Connection-aware fanout. A separate connection layer (a "hub" tier) holds all the long-lived connections and subscribes to events from the application tier. The application tier never holds a connection. This is the pattern most platforms-as-a-service implementations like Pusher, Ably, and PubNub use, and it is what you would build if you needed to scale to millions of concurrent connections without burning your application servers' file descriptor budget on idle clients.

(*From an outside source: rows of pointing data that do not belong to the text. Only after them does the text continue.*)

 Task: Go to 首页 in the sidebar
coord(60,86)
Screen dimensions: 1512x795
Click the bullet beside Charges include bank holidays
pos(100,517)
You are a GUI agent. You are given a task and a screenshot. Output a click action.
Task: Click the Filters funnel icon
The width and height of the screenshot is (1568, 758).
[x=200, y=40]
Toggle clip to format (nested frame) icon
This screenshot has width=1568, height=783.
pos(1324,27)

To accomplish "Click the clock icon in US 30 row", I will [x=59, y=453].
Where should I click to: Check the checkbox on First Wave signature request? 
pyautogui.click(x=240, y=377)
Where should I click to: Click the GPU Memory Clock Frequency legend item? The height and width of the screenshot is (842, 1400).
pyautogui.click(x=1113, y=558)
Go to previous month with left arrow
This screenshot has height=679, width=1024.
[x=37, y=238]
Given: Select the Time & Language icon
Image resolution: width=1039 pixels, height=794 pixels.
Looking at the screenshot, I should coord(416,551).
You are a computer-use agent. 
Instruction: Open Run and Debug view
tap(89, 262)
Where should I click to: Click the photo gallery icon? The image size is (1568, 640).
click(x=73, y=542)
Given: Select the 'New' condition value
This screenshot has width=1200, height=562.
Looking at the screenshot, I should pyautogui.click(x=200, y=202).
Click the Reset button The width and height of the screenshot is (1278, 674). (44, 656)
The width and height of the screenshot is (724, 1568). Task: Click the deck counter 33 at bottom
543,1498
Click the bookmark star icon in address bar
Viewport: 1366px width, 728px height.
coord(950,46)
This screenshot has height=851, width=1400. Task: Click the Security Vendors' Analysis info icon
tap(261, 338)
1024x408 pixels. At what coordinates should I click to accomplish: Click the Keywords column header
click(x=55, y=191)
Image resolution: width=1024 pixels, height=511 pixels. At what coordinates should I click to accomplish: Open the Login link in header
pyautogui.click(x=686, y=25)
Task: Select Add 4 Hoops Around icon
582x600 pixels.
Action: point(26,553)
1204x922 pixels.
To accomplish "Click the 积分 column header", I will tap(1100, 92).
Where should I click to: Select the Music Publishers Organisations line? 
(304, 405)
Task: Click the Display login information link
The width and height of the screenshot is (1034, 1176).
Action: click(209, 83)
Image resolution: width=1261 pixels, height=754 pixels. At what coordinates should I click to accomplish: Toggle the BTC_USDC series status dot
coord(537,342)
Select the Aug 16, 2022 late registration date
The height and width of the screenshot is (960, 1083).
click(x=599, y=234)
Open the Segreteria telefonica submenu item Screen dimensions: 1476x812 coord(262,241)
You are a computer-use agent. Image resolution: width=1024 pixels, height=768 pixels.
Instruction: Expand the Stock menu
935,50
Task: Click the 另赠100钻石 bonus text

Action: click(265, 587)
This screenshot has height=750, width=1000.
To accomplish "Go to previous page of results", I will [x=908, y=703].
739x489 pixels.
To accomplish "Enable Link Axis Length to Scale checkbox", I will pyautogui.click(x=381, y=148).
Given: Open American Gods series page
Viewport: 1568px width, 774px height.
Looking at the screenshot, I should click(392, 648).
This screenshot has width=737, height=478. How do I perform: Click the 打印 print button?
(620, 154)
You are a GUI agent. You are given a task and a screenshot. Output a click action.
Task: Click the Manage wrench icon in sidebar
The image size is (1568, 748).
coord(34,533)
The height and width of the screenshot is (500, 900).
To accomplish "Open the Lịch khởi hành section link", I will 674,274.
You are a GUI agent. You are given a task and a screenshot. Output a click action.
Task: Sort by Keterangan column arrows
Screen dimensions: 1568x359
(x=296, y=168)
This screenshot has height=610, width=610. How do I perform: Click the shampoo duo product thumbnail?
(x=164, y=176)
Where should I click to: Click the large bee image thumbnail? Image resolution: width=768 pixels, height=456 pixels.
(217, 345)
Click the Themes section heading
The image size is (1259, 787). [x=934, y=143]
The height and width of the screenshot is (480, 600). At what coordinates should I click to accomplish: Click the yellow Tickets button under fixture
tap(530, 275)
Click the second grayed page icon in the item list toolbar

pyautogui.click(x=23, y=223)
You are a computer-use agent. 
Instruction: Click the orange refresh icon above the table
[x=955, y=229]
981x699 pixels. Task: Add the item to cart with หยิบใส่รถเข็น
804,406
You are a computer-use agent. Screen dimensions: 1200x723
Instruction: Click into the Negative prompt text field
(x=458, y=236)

Per-tenant isolation. If your tenants are workspaces or organizations, you can shard the connection routing by tenant ID. Tenant A's users always go to one cluster of servers, tenant B's go to another. This trades some flexibility for much simpler routing and much better isolation under failure.

What we actually do

Across our four products — DocuMint, CronPing, FlagBit, and WebhookVault — we use long polling for nothing and SSE for almost everything. WebhookVault uses SSE to live-stream incoming webhook captures into the dashboard. CronPing uses SSE to push monitor status changes. The connection lives for as long as the dashboard tab is open, the events are tiny JSON, the reconnect-on-network-blip is automatic, and the entire serving stack is a few hundred lines of FastAPI.

If we ever need bidirectional with low latency — collaborative flag editing in FlagBit, for instance — we will reach for WebSockets and pay the tax. We have not needed to yet, and the temptation to reach for them by default is the temptation to add complexity that does not earn its keep. The deeper point is that the right protocol is the one that buys you the capabilities you actually use, and not the most general one available. SSE is the underappreciated middle, and almost any "I need real time" requirement is really an SSE requirement in disguise.